*Given passage*.
# # #

Introduction

The estimated number of persons living with Human Immunodeficiency Virus (HIV) worldwide in 2009 was 33.3 million. From these figures in 2009 the number of adult People Living with HIV/AIDS (PLWHA) was 30.8 million [1]. Food insecurity and poor nutritional status may hasten progression to Acquired Immuno Deficiency Syndrome (AIDS)-related illnesses, undermine adherence and response to antiretroviral therapy, and exacerbate socioeconomic impacts of the virus. HIV infection itself weakens food security and compromises nutritional status by reducing work capacity and productivity, and jeopardizing household livelihoods [2].

Food insecurity has been defined as the ‘limited or uncertain availability of nutritionally adequate and safe foods, or limited or uncertain ability to acquire acceptable foods in socially acceptable ways’ [3]. According to World Bank, food security is defined as “access by all people at all times to enough food for an active, healthy life” [4]. The concept of food insecurity includes problems with the quantity and quality of the food available, uncertainty about the supply of food, and experiences of going hungry [5].

In resource limited settings, many PLWHA lack access to sufficient quantities of nutritious foods, which poses additional challenges to the success of Anti Retroviral Therapy (ART) [2, 6]. There is a risk that declining food security will lead some people to discontinue treatment, due to a lack of adequate food (which is necessary for taking antiretroviral drugs)[6].The threat that HIV/AIDS poses on food security was first recognized in the late 1980s and early 1990s [79]. Maintaining adequate food consumption and nutrient intake levels and meeting the special nutritional needs to cope up with the disease and the ART are critical for PLWHA to achieve the full benefit of such a treatment [10]. Nutritional support can be taken as an important factor for ART adherence as lack of food was one of the causes of non-adherence in antiretroviral treatment program [11].

The combined impacts of food insecurity and HIV/AIDS place further strain already limited household resources as affected family members struggle to meet household food needs [12]. However; little is known about the food insecurity and associated factors among adults PLWHA on ART in the Ethiopia context. The objective of this study was to determine the proportion and correlates of food insecurity among HIV-infected individuals receiving highly active antiretroviral therapy in resource-limited settings in Jimma University Specialized hospital in Southwest of Ethiopia.

Methods

Study setting and context

A cross-sectional facility based study was conducted in Jimma University Specialized Hospital which gives service to more than 10,000,000 people living in south western part of Ethiopia. The Antiretroviral (ART) clinic of the hospital started to provide service to People Living with HIV/AIDS (PLWHA) in 2002. Since its establishment, the clinic had 3,700 individuals following care and treatment; at the time of the study 1,190 were started with ART. This study was conducted from January 1, 2009 to March 3, 2009.

Participants

The source populations were all PLWHA on Highly Active Antiretroviral Treatment (HAART) registered and have a follow up for their treatment in Jimma University Specialized Hospital (JUSH) at the time of the study. The study population were adults who fulfilled the inclusion criteria- all PLWHA on HAART whose age is >18 years regardless of their treatment regimen, duration of follow up category during the study period, and available during data collection period. Those patients on HAART whose age is <18 years, adults (>18 years) PLWHA who had been on treatment for less than 3 months period; and participants reported diabetes mellitus, current pregnancy (since they need additional food/nutrients than the others) at screening were excluded from the study.

# # #

*Problems to work on*.
#1 Recast the paragraph of the passage on food insecurity among people living with HIV that begins "Food insecurity has been defined" as a brief list that keeps its main facts.
#2 Extend the passage on food insecurity among people living with HIV, starting after its final sentence.

*Supplied information*.
# # #

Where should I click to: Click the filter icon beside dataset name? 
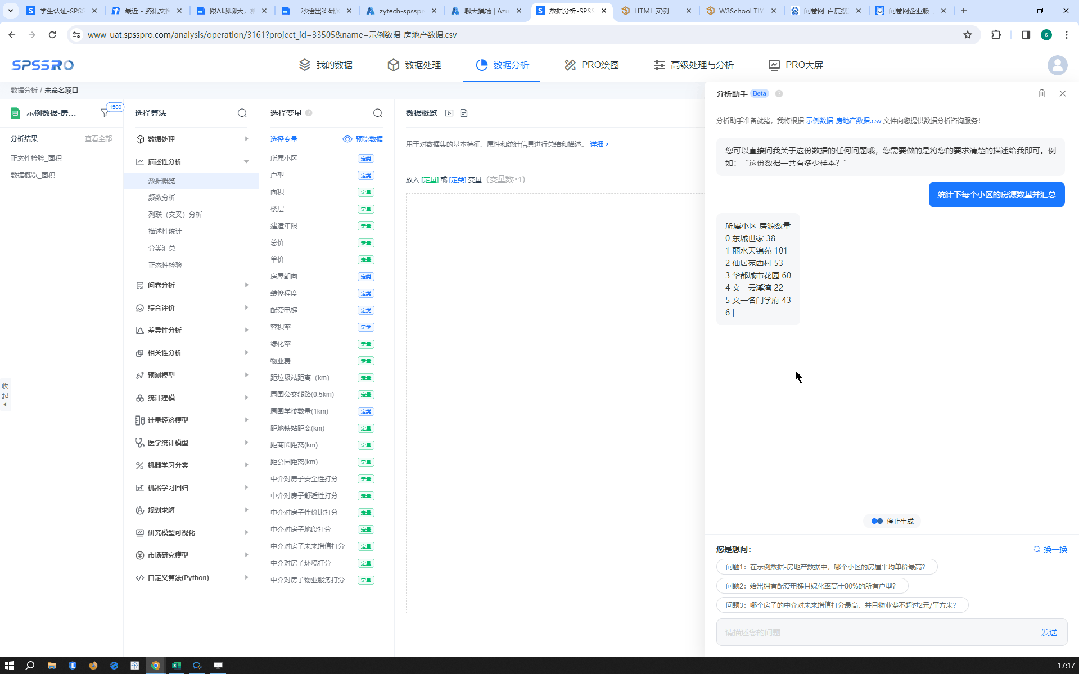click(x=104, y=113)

# # #

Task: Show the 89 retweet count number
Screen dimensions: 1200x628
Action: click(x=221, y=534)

# # #

*Responses by item number*.
#1
- Food insecurity is defined as limited or uncertain availability of nutritionally adequate and safe foods, or limited or uncertain ability to acquire acceptable foods in socially acceptable ways.
- The World Bank defines food security as access by all people at all times to enough food for an active, healthy life.
- Food insecurity covers problems with the quantity and quality of available food, uncertainty about the food supply, and experiences of going hungry.

#2
The sample size was calculated using Epi-info version 6.04 StatCalc taking the proportion of respondent considered as food insecure to be 50%, a precision of 5% and with 95% confidence level. After adding 10% for non-response, an overall sample size of 319 was obtained. The study participants were selected randomly using a computer generated simple random based on patient ART unique identification number. Random selection of participants was done prior to patients presenting to clinic.

Data collection procedures

Data on variables including food security, food aids for PLWHA, age, sex, associated diseases were collected using an interviewer administered pretested Amharic version questionnaire. The questionnaire was adapted from other studies [13, 14], translated into Amharic and back translated to English by other person to check for its consistency. Food security scales which capture several dimensions of food security including worry over the adequacy of the food supply, concern about the quality of the food supply, changes in eating patterns in response to food shortages and the availability of resource based on the three pillars of food security measurement scales; availability, accessibility and utilization was used [1517].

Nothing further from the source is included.